Ten organizing truthsI am celebrating the 10th anniversary of Peace of Mind Organizing®, my organizing business, this month. I wrote an article for my monthly newsletter yesterday that listed ten organizing principles I’ve come to believe over my years as an organizer. They’re not genealogy-related, but I thought readers of Organize Your Family History might benefit from them. (Keep reading to the end to see a very special, limited-time offer.)

  1. The less stuff you own, the easier your life is. Less stuff = more freedom.
  2. Relationships are more important than things. Don’t let your stuff get in the way of your relationships.
  3. There is no such thing as perfectly organized. Strive for “organized enough” instead.
  4. You can’t put something away unless you have a place for it. And you can’t have a place for it if you have more stuff than you can comfortably store.
  5. It’s easiest to create a new habit if you pair it with something you’re already doing. Use that trick to let habit creation be easy.
  6. Indecision leads to clutter. Make it a habit to decide immediately what to do with items.
  7. It’s okay to ask for organizing help. In fact, it can be very beneficial.
  8. Messy does not equal disorganized. I’m living proof.
  9. Tidy does not equal organized. I’ve seen many neat but disorganized spaces.
  10. You are not your stuff. Don’t let your stuff (and your ability to organize it) define you.

In yesterday’s newsletter, I made a special, limited-time offer in honor of my anniversary. For the next week, you can purchase all nine of my Organizing Guides for the price of one, just $9. Organizing Guides are my concise, downloadable pdfs that touch on the most common organizing issues that I’ve seen in my decade as a professional organizer. Through July 22, 2015, go to the Organizing Guides page on my website, scroll down to Want them all?, click Add to Cart and use the coupon code POMO10th at checkout to receive all nine guides for just $9.

An embarrassment of riches

bambooforestOne of my tendencies when it comes to my genealogy research is to get overwhelmed and then paralyzed. I’ve worked hard to avoid the “Where do I start?” question that used to prevent me from getting to work.

My feelings of overwhelm have taken on a new quality of late. I went to two excellent genealogy conferences (the National Genealogical Society conference and the Southern California Genealogical Society’s Jamboree) within in one month one another recently and I learned about so many amazing resources to pursue that I don’t know which way to turn.

On top of that, I took action after the first day of the NGS conference and ordered Civil War pension files for three of my Union soldier ancestors and now have literally 300 pages of documents to go through. (That’s exciting but overwhelming!)
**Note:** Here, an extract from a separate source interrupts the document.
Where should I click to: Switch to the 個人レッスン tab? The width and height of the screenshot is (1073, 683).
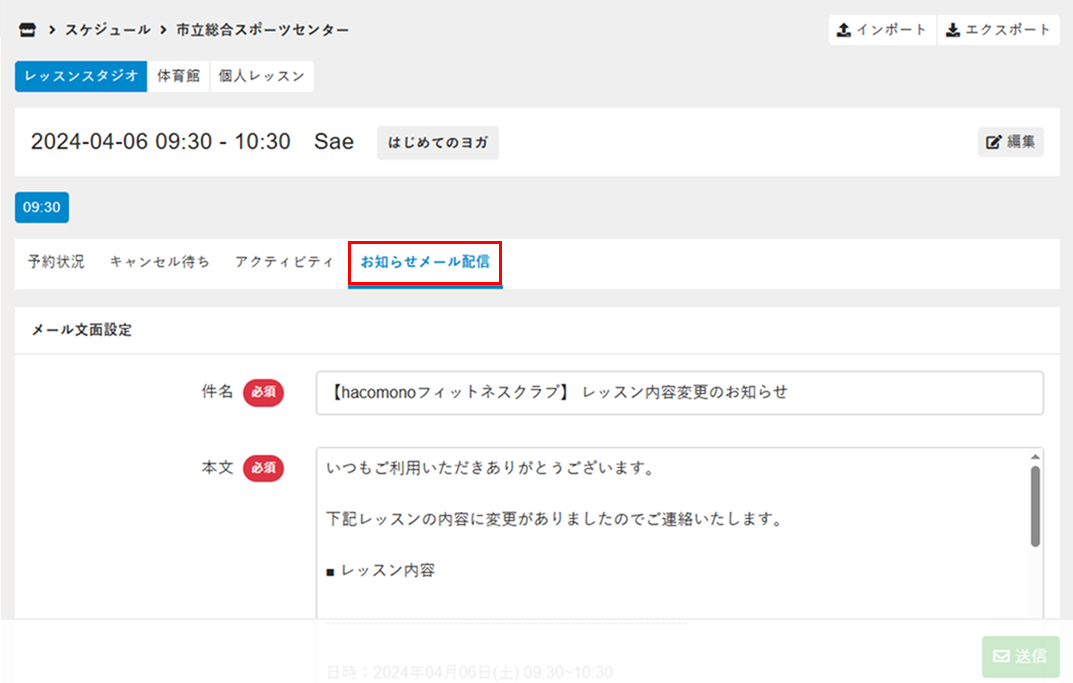[x=262, y=77]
It’s an embarrassment of riches. I feel like there are so many good things to pursue, I don’t know how to choose. (On my other organizing blog, I’ve written about how challenging I find it to have too many choices.)

Doing nothing because I have too many choices is clearly not a good option. So I need to figure out how to narrow things down.

When I was at the two conferences, I used my mobile devices to add genealogy tasks to my Things task-management app.  But just looking at that list has become overwhelming.

So here’s what I’ve decided to do:

  • Sort the tasks by surname
  • Remind myself of my quarterly goals
  • Prioritize the tasks so that I can see the Rasco ones easily, since the new quarter starts tomorrow (and I’ll therefore be shifting my focus to the Rasco family)
  • Give myself permission to work on pension records even though they’re not Rasco-related, so that I can work on properly processing them, a little at a time

Just giving myself a plan of action has made me feel less overwhelmed. Assigning surnames to the tasks so I can isolate one family has limited the options and made me feel more calm.

I think I’m going to create a separate “Opportunities” list that I’ll populate with the various resources I want to explore so that I can get inspired without having the distraction of including those resources in my genealogy task list.

Genealogy is such a journey of discovery. Sometimes I feel surrounded by data and learning opportunities and I can’t see where I’m going. Creating a clear path to follow will help me stay focused and happy while I explore my roots.